>>>>>

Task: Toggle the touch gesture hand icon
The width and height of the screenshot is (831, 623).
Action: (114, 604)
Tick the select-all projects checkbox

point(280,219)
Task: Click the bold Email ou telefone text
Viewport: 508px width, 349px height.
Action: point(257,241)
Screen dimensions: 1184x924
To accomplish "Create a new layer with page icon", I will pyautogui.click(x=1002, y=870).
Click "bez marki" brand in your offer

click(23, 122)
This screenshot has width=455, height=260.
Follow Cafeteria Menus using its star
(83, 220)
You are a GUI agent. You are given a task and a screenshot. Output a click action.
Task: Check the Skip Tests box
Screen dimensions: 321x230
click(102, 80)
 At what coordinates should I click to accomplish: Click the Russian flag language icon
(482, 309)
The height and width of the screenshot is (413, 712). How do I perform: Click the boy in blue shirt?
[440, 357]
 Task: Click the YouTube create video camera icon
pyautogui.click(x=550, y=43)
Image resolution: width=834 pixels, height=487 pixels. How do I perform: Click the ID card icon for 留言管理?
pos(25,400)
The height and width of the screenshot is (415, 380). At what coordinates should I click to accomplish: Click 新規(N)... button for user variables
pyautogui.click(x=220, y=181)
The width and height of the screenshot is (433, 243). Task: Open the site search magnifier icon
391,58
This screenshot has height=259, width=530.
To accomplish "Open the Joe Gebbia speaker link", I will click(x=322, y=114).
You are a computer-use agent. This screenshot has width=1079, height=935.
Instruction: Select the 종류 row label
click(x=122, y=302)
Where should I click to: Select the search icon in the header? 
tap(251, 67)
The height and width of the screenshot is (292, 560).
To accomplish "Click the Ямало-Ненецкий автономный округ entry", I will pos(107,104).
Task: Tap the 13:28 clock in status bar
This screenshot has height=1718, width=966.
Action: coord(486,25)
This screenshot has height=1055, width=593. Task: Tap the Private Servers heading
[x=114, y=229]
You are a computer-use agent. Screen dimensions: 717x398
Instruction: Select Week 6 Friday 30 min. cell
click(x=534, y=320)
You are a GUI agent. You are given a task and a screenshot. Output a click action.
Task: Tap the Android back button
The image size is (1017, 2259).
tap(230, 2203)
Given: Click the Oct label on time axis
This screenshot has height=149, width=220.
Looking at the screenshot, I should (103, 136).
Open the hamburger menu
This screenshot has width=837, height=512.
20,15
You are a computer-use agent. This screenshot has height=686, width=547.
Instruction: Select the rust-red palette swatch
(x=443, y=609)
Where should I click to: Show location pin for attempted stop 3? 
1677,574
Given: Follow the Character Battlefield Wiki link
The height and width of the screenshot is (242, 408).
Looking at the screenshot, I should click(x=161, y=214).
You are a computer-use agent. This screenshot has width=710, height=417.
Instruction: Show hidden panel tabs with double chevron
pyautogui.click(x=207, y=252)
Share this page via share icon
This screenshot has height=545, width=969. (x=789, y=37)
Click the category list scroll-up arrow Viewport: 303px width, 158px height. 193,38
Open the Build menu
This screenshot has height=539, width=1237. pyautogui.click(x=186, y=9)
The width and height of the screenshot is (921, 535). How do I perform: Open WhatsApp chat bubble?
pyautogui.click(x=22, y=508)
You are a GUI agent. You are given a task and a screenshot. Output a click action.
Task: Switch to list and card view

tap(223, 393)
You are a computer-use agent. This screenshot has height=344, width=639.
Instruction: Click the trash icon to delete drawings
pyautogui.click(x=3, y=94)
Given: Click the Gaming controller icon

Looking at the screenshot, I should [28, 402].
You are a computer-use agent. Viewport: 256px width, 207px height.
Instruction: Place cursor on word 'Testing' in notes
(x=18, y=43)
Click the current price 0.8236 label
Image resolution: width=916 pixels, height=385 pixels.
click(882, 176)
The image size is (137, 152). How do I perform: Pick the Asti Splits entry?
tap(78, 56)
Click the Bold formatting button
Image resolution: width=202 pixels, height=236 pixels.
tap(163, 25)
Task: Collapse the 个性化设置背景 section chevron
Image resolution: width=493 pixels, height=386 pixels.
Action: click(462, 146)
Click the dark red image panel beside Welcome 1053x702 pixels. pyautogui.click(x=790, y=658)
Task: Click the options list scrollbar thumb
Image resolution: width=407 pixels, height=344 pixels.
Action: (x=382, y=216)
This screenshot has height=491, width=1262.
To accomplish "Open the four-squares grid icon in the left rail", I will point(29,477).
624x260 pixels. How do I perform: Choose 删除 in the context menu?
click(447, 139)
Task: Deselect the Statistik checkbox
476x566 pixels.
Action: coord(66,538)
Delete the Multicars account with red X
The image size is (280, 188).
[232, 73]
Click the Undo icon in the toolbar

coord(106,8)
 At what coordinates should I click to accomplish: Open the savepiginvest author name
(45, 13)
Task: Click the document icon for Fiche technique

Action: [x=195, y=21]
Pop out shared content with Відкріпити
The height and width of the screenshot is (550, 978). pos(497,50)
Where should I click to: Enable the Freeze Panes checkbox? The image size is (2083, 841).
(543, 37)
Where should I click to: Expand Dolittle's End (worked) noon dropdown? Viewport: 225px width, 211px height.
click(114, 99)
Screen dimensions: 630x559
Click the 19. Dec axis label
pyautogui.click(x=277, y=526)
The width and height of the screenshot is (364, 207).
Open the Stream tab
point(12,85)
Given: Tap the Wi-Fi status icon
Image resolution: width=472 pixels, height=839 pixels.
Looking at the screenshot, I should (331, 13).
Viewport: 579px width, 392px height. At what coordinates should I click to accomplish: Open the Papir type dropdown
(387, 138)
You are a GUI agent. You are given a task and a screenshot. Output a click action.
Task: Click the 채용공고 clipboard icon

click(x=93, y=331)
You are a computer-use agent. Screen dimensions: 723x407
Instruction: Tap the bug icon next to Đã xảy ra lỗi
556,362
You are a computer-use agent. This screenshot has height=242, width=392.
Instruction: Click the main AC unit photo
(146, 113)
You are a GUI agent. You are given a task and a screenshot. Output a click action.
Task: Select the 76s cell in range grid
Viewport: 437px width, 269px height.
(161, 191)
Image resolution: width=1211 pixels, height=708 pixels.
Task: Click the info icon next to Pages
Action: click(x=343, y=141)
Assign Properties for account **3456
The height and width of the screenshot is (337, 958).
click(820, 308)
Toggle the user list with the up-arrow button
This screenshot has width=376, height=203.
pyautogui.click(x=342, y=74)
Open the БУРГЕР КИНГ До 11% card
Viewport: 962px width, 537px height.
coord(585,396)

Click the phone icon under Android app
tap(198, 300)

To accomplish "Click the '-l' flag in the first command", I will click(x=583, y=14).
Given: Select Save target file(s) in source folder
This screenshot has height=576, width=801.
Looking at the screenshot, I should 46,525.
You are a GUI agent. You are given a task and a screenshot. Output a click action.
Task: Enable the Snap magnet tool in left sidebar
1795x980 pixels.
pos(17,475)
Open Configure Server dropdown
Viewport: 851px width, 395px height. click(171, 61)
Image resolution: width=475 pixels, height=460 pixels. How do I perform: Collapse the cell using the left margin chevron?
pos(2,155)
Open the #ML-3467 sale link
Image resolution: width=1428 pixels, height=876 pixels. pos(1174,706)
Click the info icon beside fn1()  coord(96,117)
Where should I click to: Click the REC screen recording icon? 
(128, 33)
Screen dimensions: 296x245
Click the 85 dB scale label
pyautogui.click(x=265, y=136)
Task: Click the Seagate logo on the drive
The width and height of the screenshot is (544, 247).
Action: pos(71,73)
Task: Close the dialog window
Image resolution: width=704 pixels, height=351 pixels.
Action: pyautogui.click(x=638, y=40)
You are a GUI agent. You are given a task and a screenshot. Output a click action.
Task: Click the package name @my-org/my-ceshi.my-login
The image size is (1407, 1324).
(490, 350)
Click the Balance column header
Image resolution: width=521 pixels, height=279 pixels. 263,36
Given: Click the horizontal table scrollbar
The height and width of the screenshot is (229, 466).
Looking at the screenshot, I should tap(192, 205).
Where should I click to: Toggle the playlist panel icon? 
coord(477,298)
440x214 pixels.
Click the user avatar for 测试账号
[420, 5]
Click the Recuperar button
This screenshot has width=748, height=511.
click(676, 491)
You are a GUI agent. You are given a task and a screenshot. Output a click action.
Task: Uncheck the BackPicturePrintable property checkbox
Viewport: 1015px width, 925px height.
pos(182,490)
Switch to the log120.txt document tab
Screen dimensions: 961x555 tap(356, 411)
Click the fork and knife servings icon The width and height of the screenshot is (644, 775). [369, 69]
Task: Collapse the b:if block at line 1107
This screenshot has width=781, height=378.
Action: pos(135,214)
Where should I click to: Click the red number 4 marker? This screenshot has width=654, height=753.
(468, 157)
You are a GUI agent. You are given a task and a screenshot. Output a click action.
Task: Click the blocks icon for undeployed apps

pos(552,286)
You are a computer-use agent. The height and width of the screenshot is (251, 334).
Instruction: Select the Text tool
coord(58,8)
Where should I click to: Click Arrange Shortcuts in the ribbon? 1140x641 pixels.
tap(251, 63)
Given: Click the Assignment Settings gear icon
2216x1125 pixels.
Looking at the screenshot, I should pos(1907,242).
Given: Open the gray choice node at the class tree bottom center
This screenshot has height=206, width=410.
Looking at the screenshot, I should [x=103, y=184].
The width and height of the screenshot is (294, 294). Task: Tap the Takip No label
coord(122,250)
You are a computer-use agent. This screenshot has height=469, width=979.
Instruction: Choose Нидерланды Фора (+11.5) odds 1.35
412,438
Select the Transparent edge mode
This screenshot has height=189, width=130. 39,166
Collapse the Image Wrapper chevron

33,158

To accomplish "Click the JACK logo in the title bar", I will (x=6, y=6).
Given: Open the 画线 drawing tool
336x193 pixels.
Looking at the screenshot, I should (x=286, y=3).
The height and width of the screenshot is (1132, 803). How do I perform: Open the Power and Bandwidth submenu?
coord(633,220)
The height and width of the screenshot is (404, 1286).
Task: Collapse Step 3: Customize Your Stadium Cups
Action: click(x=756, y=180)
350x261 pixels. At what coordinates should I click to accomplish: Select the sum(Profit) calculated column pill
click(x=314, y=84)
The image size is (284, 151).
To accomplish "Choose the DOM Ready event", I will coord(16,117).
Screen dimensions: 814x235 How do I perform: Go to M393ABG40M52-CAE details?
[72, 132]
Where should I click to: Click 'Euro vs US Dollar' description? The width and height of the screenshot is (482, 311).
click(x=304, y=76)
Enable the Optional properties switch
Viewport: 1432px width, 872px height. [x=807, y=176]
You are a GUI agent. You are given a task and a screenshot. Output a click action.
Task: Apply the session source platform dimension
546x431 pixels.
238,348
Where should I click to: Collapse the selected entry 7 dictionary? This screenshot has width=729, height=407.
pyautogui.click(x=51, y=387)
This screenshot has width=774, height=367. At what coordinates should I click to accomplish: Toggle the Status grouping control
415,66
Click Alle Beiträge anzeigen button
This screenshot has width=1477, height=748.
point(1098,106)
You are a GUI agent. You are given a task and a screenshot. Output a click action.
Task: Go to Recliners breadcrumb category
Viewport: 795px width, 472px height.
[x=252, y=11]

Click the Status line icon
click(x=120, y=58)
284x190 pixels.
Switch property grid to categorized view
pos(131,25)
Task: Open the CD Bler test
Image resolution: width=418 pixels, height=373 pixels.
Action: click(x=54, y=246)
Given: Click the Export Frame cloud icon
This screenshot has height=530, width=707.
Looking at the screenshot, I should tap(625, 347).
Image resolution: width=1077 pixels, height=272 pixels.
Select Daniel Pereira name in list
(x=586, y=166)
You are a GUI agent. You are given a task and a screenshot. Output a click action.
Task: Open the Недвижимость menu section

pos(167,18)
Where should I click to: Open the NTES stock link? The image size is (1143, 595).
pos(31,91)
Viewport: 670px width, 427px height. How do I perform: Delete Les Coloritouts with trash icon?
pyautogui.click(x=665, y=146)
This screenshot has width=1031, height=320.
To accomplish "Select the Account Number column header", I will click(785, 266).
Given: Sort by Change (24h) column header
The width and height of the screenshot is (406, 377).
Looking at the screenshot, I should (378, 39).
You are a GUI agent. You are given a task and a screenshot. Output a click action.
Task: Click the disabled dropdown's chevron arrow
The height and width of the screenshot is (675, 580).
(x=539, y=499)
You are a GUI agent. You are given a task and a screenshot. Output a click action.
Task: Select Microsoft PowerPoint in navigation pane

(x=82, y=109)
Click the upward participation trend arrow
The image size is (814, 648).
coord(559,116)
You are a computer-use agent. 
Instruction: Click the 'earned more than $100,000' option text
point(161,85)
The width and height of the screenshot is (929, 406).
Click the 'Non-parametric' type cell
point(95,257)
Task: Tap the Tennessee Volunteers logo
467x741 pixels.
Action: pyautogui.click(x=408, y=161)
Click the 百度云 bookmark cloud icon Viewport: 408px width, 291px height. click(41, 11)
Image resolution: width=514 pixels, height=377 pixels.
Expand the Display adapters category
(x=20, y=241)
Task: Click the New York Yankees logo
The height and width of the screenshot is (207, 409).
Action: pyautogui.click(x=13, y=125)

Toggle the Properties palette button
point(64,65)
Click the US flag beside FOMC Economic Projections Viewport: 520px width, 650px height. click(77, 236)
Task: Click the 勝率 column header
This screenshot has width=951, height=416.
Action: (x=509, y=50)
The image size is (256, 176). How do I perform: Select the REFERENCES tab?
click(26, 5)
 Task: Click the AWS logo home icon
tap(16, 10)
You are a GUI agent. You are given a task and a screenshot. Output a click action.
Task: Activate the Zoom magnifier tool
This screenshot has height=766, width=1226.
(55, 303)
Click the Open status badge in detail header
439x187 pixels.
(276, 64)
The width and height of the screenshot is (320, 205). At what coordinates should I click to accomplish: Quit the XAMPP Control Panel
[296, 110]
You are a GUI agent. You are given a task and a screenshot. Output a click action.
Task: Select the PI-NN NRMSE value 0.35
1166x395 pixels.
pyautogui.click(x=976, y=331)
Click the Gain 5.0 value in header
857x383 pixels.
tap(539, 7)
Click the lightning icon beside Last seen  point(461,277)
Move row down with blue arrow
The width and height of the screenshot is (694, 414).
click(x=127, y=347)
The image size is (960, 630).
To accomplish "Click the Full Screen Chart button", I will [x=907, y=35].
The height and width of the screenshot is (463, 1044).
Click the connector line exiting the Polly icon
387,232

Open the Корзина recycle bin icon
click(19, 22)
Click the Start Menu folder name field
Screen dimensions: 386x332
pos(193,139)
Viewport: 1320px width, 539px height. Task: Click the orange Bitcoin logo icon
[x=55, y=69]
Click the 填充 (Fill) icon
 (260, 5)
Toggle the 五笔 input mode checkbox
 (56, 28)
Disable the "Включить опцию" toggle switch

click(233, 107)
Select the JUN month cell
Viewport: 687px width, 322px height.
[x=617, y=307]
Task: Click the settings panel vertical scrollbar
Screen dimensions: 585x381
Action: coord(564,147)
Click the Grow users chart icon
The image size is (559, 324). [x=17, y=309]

<<<<<

WHAT THE TASK REQUIRES: In the entries above, the lines between the one holding "Task: Click the YouTube" and the one holding "Task: Tap the 13:28 clock in status bar", inclusive, are to be printed exactly as written, and those alone.

SOLUTION TO THE EXERCISE:
 Task: Click the YouTube create video camera icon
pyautogui.click(x=550, y=43)
Image resolution: width=834 pixels, height=487 pixels. How do I perform: Click the ID card icon for 留言管理?
pos(25,400)
The height and width of the screenshot is (415, 380). At what coordinates should I click to accomplish: Click 新規(N)... button for user variables
pyautogui.click(x=220, y=181)
The width and height of the screenshot is (433, 243). Task: Open the site search magnifier icon
391,58
This screenshot has height=259, width=530.
To accomplish "Open the Joe Gebbia speaker link", I will click(x=322, y=114).
You are a computer-use agent. This screenshot has width=1079, height=935.
Instruction: Select the 종류 row label
click(x=122, y=302)
Where should I click to: Select the search icon in the header? 
tap(251, 67)
The height and width of the screenshot is (292, 560).
To accomplish "Click the Ямало-Ненецкий автономный округ entry", I will pos(107,104).
Task: Tap the 13:28 clock in status bar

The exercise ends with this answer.